Subject to the provisions of Section 6(a), the Placement Agent, for the period specified in the Placement Notice, will use its commercially reasonable efforts consistent with its normal trading and sales practices and applicable laws and regulations to sell the Placement Securities up to the amount specified in the Placement Notice, and otherwise in accordance with the terms of such Placement Notice (as amended by the corresponding Acceptance, if applicable). The Placement Agent will provide written confirmation to the Company no later than the opening of each Trading Day (as defined below) immediately following the Trading Day on which it has made sales of Placement Securities hereunder setting forth the number of Placement Securities sold on such day, the compensation payable by the Company to the Placement Agent pursuant to Section 2 with respect to such sales, and the Net Proceeds (as defined below) payable to the Company, with an itemization of the deductions made by the Placement Agent (as set forth in Section 6(b))
from the gross proceeds that it receives from such sales.
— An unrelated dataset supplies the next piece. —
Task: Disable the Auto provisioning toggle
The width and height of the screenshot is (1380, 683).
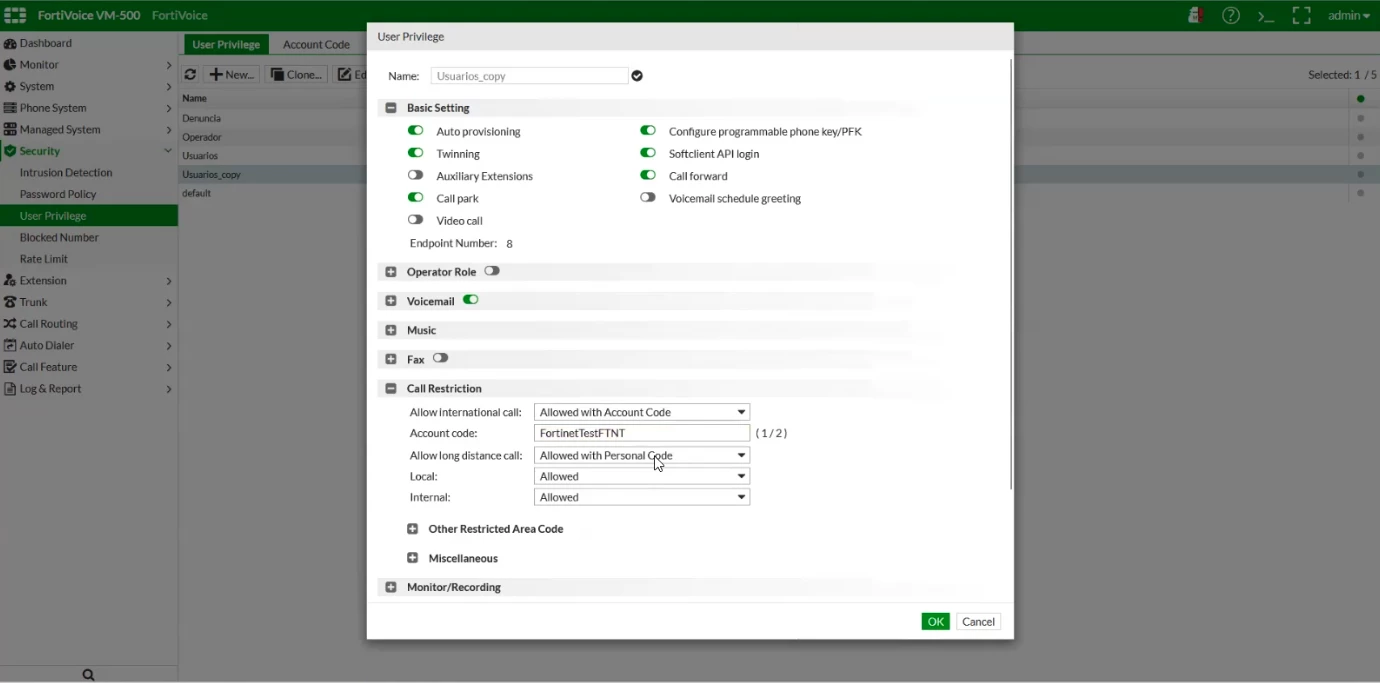Action: tap(415, 131)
Subject to the terms of the Placement Notice (as amended by the corresponding Acceptance, if applicable), the Placement Agent may sell Placement Securities by any method permitted by law deemed to be an “at the market offering” as defined in Rule 415(a)(4) under the Securities Act, excluding for the avoidance of doubt any offering of Placement Securities to the public in any Member State of the European Economic Area. If expressly authorized in a Placement Notice (as amended by the corresponding Acceptance, if applicable), the Placement Agent may also sell Placement Securities in negotiated transactions. Notwithstanding the provisions of Section 6(rr), except as may be otherwise agreed by the Company and the Placement Agent, the Placement Agent shall not purchase Placement Shares on a principal basis pursuant to this Agreement unless the Company and the Placement Agent enter into a separate written agreement setting forth the terms of such sale. For the purposes hereof, “Trading Day” means any day on which shares of Common Stock are purchased and sold on the principal market on which the Common Stock is listed or quoted and during which there has been no market disruption of, unscheduled closing of or suspension of trading on such principal market.
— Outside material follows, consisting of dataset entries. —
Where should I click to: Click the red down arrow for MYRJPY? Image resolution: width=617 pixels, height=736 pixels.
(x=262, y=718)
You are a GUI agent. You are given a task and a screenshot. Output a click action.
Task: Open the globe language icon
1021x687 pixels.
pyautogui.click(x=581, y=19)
At the respective times each of the Registration Statement, any Rule 462(b) Registration Statement and any post-effective amendments thereto became or becomes effective, the Registration Statement, any Rule 462(b) Registration Statement and any amendments and supplements thereto complied and will comply in all material respects with the requirements of the Securities Act. The Company meets the requirements for use of Form F-3 under the Securities Act subject to Instruction I.B.1 thereunder.
The Registration Statement, as of the time it becomes effective and each effective date with respect thereto, will not contain an untrue statement of a material fact or omit to state a material fact required to be stated therein or necessary to make the statements therein not misleading. Neither the Prospectus nor any amendments or supplements thereto, as of their respective dates, and at each Applicable Time and Settlement Date (as defined below), as the case may be, included or will include an untrue statement of a material fact or omitted or will omit to state a material fact necessary in order to make the statements therein, in the light of the circumstances under which they were made, not misleading.
The representations and warranties set forth in the immediately preceding paragraph shall not apply to statements in or omissions from the Registration Statement or the Prospectus, as amended or supplemented, made in reliance upon and in conformity with information furnished to the Company in writing by the Placement Agent expressly for use therein.
The copies of the Registration Statement and any Rule 462(b) Registration Statement and any amendments thereto, any other preliminary prospectus, each Issuer Free Writing Prospectus (as defined below) that is required to be filed with the Commission pursuant to Rule 433 under the Securities Act and the Prospectus and any amendments or supplements thereto delivered and to be delivered to the Placement Agent (electronically or otherwise) in connection with the offering of the Securities were and will be identical to the electronically transmitted copies thereof filed with the Commission pursuant to XXXXX, except to the extent permitted by Regulation S-T. “Issuer Free Writing Prospectus” means any “issuer free writing prospectus,” as defined in Rule 433 under the Securities Act, relating to the Securities that (i) is required to be filed with the Commission by the Company, (ii) is a “road show” that is a “written communication” within the meaning of Rule 433(d)(8)(i) under the Securities Act whether or not required to be filed with the Commission, or (iii) is exempt from filing pursuant to Rule 433(d)(5)(i) under the Securities Act because it contains a description of the Securities or of the offering that does not reflect the final terms, and all free writing prospectuses that are listed in Schedule E hereto, as such Schedule E may be modified from time to time, in each case in the form furnished (electronically or otherwise) to the Placement Agent for use in connection with the offering of the Securities.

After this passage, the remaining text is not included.